Sistema de vigilância também é fundamental
De acordo com Fernando Verani, também é motivo de preocupação a pouca eficiência nas estratégias de vigilância da doença para a contenção de possíveis surtos, como foi feito no Malawi. No país africano, o caso da menina infectada foi rapidamente identificado e a população local foi revacinada contra a poliomielite, impedindo uma epidemia viral.
“Há cerca de três anos, os protocolos de vigilância epidemiológica ficaram enfraquecidos no Brasil. Eles têm a finalidade de detectar e prevenir as doenças transmissíveis. As amostras de esgoto das cidades não têm sido recolhidas com a frequência esperada, e não há a notificação e investigação constante de possíveis casos de paralisia flácida aguda. O país possui os recursos e a expertise para manter a polio erradicada, mas não está tomando as ações necessárias”, disse o pesquisador da ENSP/Fiocruz.
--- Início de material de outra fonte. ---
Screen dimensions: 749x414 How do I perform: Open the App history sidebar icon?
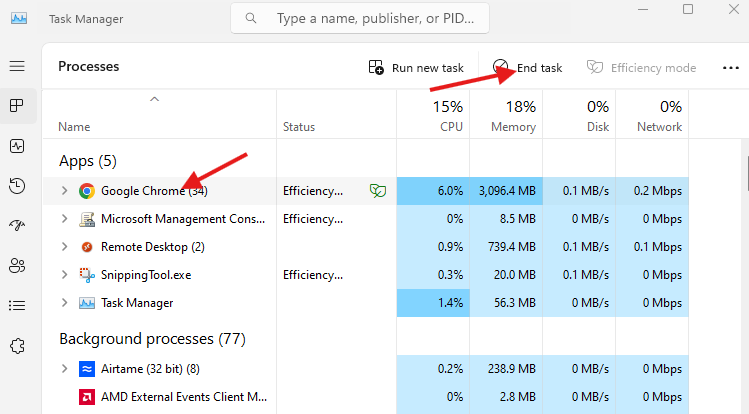tap(17, 186)
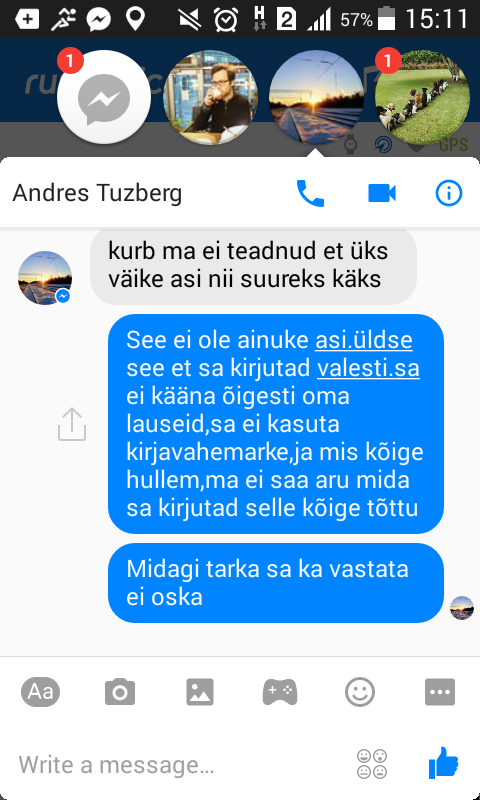Open conversation info via the circled i
The width and height of the screenshot is (480, 800).
(x=449, y=193)
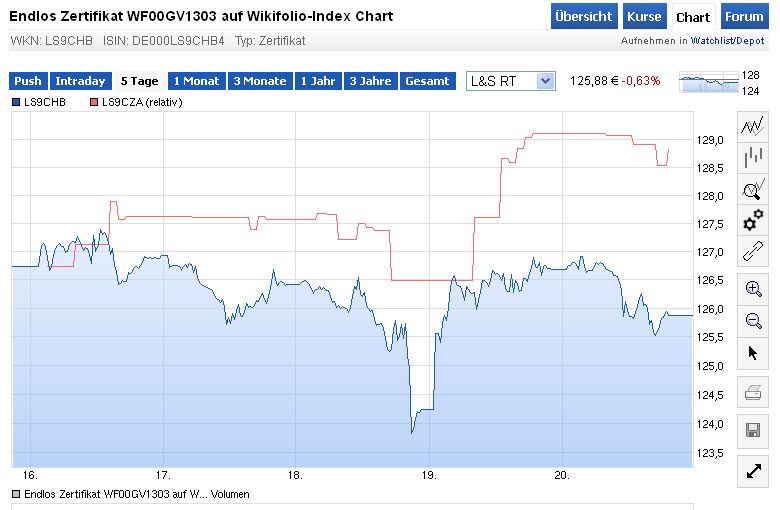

O especialista teme que, caso haja uma importação da doença, o sistema de saúde talvez não consiga agir com a rapidez necessária para reprimir sua disseminação.
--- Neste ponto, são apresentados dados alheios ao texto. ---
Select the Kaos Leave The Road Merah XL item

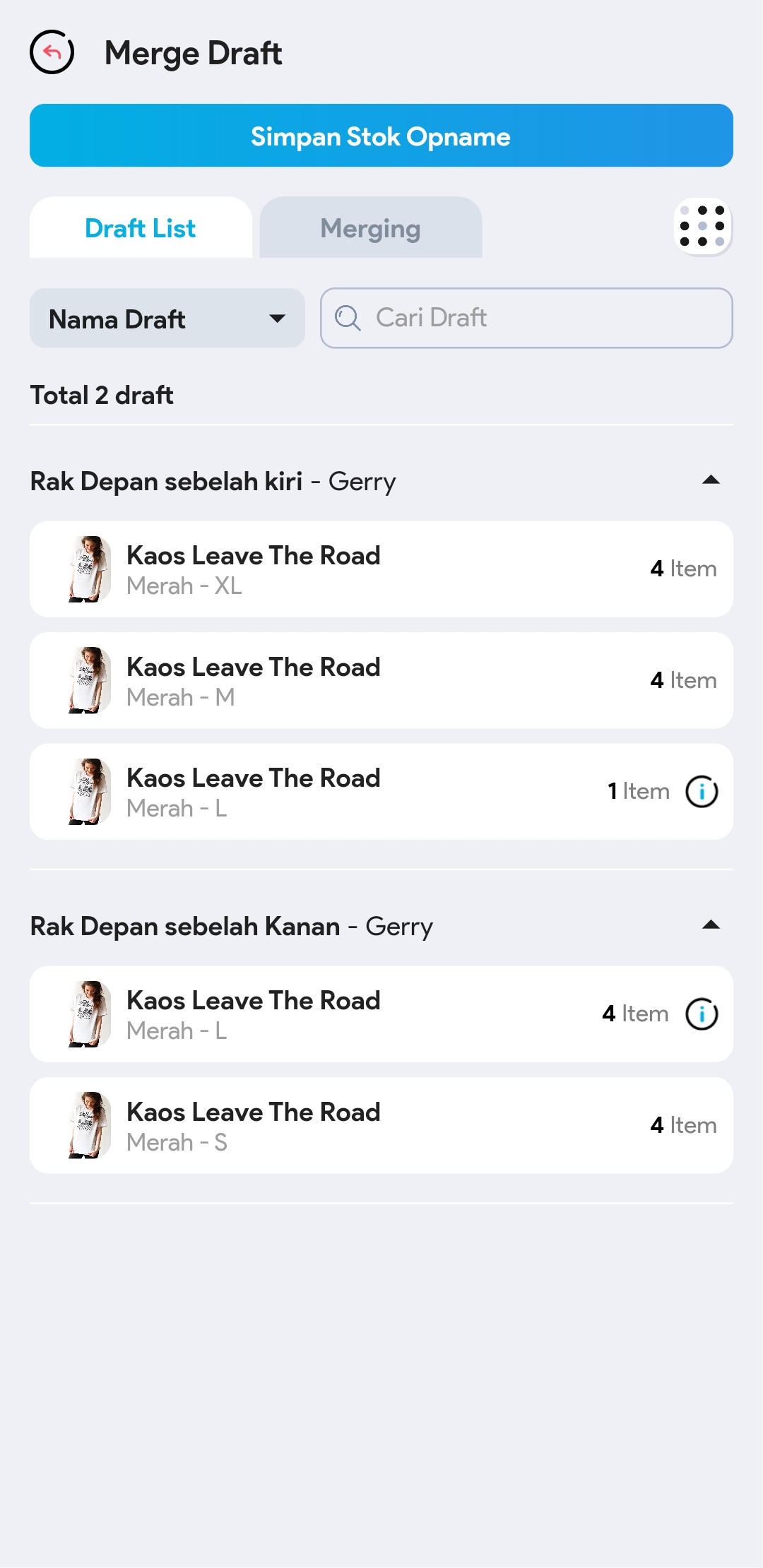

“Se o vírus for reintroduzido e não houver uma notificação rápida do caso, podemos ter uma epidemia. Com as baixas coberturas vacinais que temos hoje, as crianças estão desprotegidas. Podemos ter centenas ou milhares de crianças paralíticas como consequência”, advertiu o pesquisador da ENSP/Fiocruz.
Projeto de Reconquista das Altas Coberturas Vacinais
Em dezembro de 2021, o Instituto de Tecnologia em Imunobiológicos (Bio-Manguinhos/Fiocruz) e a Secretaria de Vigilância e Saúde do Ministério da Saúde (SVS/MS) assinaram um protocolo de intenções para implementar um programa de Reconquista das Altas Coberturas Vacinais.
O projeto estabelecerá uma rede de colaboração interinstitucional, envolvendo atores nacionais e internacionais dos setores governamental, não governamental e privado, em torno da melhoria da cobertura vacinal brasileira.
O objetivo é implementar ações de apoio estratégico ao PNI para reverter a trajetória de queda nas coberturas vacinais dos Calendários Nacionais de Vacinação – da Criança, do Adolescente, do Adulto e ldoso, da Gestante e dos Povos Indígenas e, assim, assegurar o controle de doenças transmissíveis que podem ser controladas com o uso de vacinas, como a poliomielite.